Mark Simmonds (Boston and Skegness) (Con): I join hon. Members in congratulating the Select Committee on putting together an excellent and thankfully brief report, which is pithy and to the point. I also congratulate hon. Members on this extremely high-quality, well informed and knowledgeable debate. I have been impressed by how well travelled they are, and also by their first-hand experience of the problems that we are discussing.

It needs to be said that the Chairman of the Committee, the hon. Member for Gordon (Malcolm Bruce), who has been in that position for just under a year, has a growing and excellent reputation. He has done a fantastic job in coalescing the views of the diverse and disparate Members on the Committee. That is a great skill, as is making sure that the Committee comes out with a unified position on this and many other important matters.

The hon. Gentleman’s opening remarks were an excellent summary, and I want to draw on four key points. He was right to highlight the discussion on mid-term targets and the differences of opinion between Committee members. He was also right to highlight the complexities of that issue. We all accept that targets do not necessarily always achieve, or contribute to, the ends that they are supposed to achieve. In addition, he rightly highlighted the problem with treating children and orphans.

The hon. Gentleman was correct to assess the complications that exist with budgetary support and targets, and in the relationship between the International Monetary Fund and individual country performance. DFID and the Minister would probably acknowledge that much more work needs to be done on those.

The hon. Gentleman rightly analysed the abstinence argument, and I draw hon. Members’ attention to what happened in Uganda. A little while ago, the main thrust of its programme to control HIV/AIDS was the use of condoms. Relatively recently, it changed to more of an abstinence argument, and the impact has been a growing prevalence of HIV/AIDS. I understand the moral arguments of that approach, but there is growing evidence that it does not work in practice. On that basis, my party agrees with the strategy supported by DFID, the Secretary of State and the Minister.
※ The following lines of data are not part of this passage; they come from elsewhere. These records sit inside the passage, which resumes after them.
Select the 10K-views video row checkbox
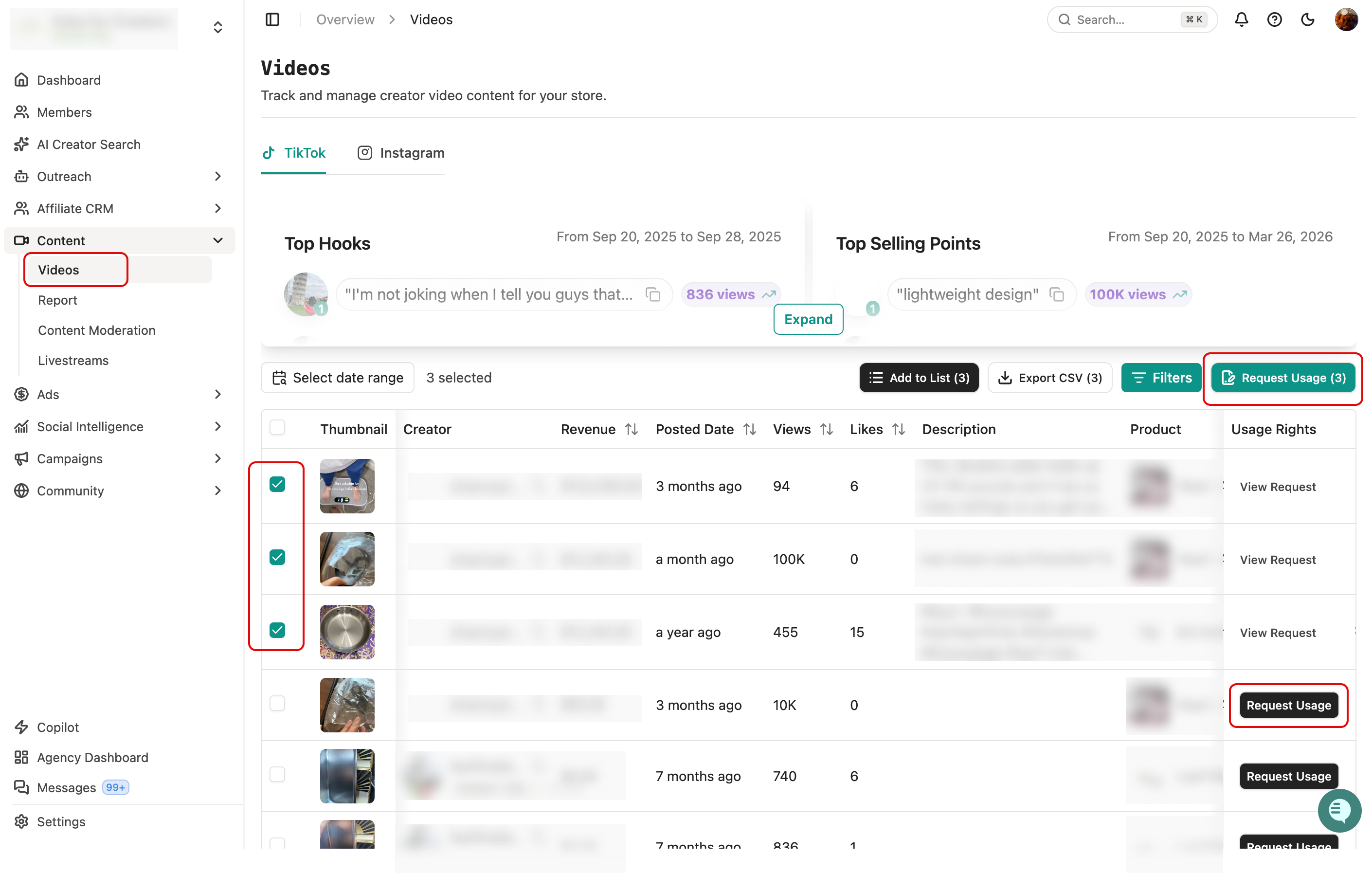 277,703
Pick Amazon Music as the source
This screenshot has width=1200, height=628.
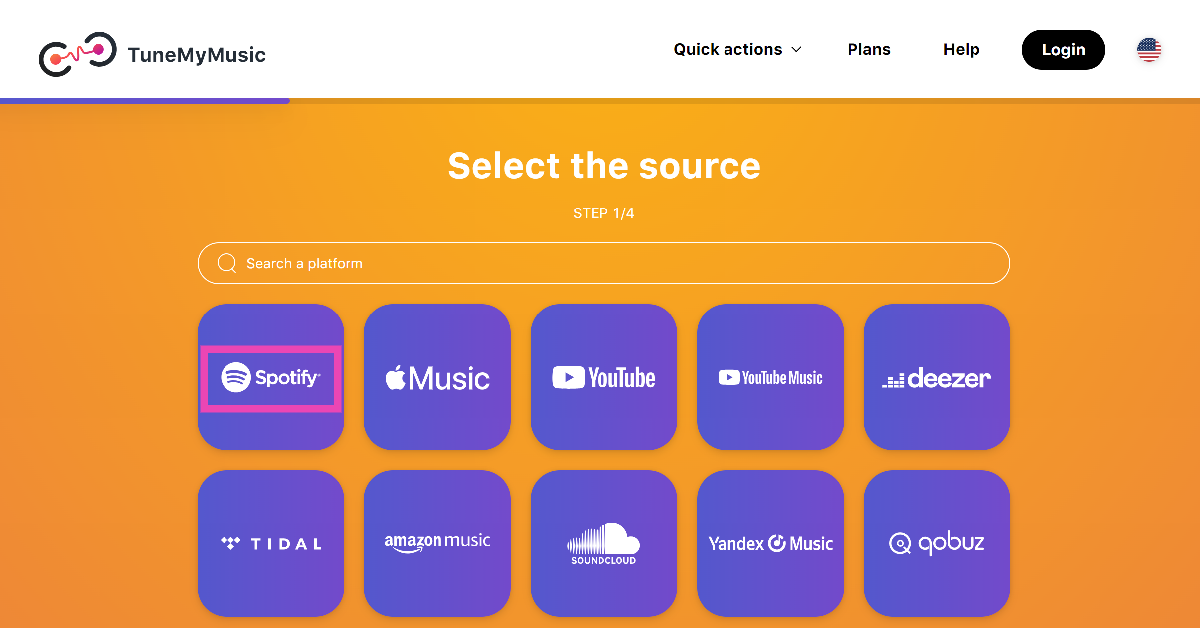pos(437,544)
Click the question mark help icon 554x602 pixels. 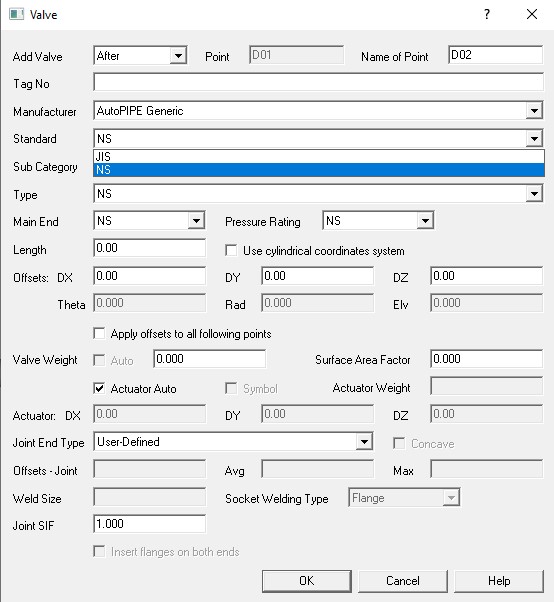[487, 15]
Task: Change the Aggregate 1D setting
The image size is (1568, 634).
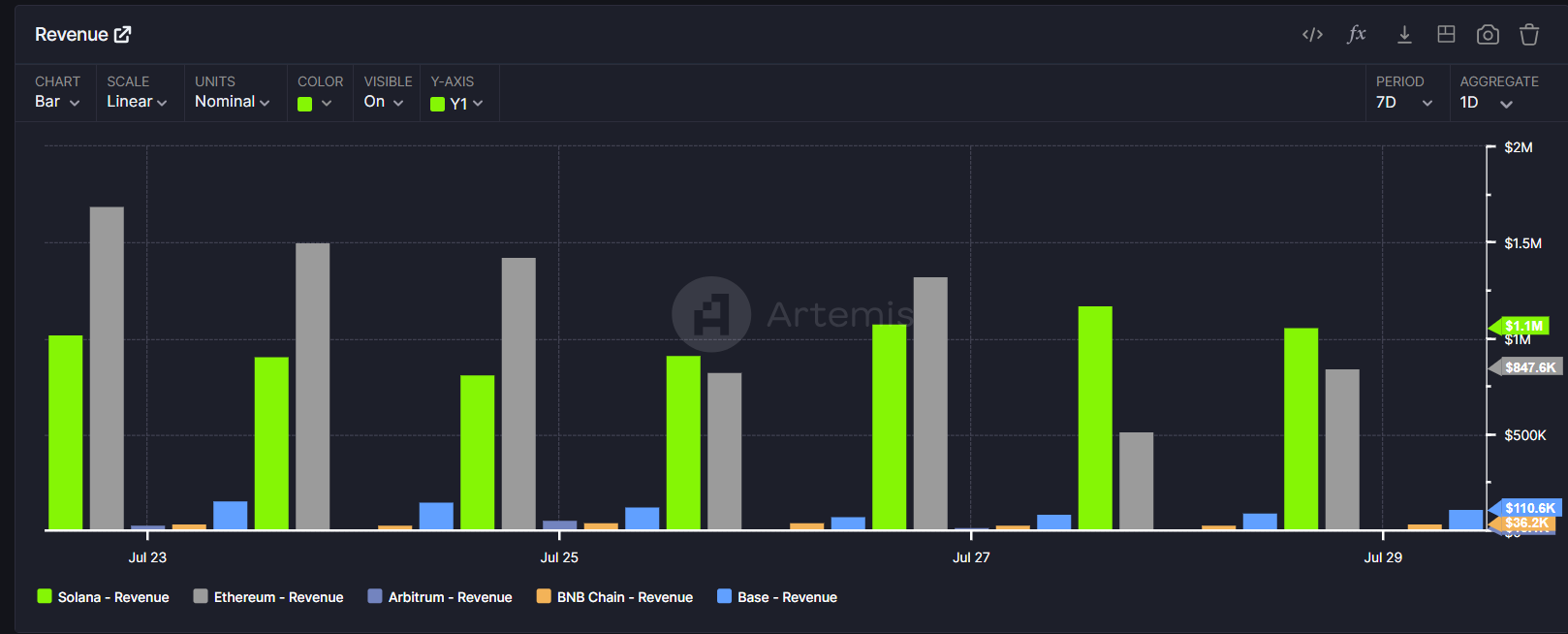Action: pyautogui.click(x=1487, y=103)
My hon. Friend the Member for South-West Surrey (Mr. Hunt) made a superb speech. It was not only intelligent and informative, but moving in parts. He was absolutely right when he said that antiretroviral drugs are not enough, and he went on to explain why. He was also correct to highlight mother-to-child transmission, something discussed by the hon. Member for Richmond Park (Susan Kramer), and to highlight the problems in conflict areas, giving the DRC as an example. Darfur and northern Uganda should also be mentioned, because rape and sexual violence are used there as weapons of war. DFID and other international donors must co-operate with the United Nations and military forces on the ground to try to eradicate that appalling behaviour.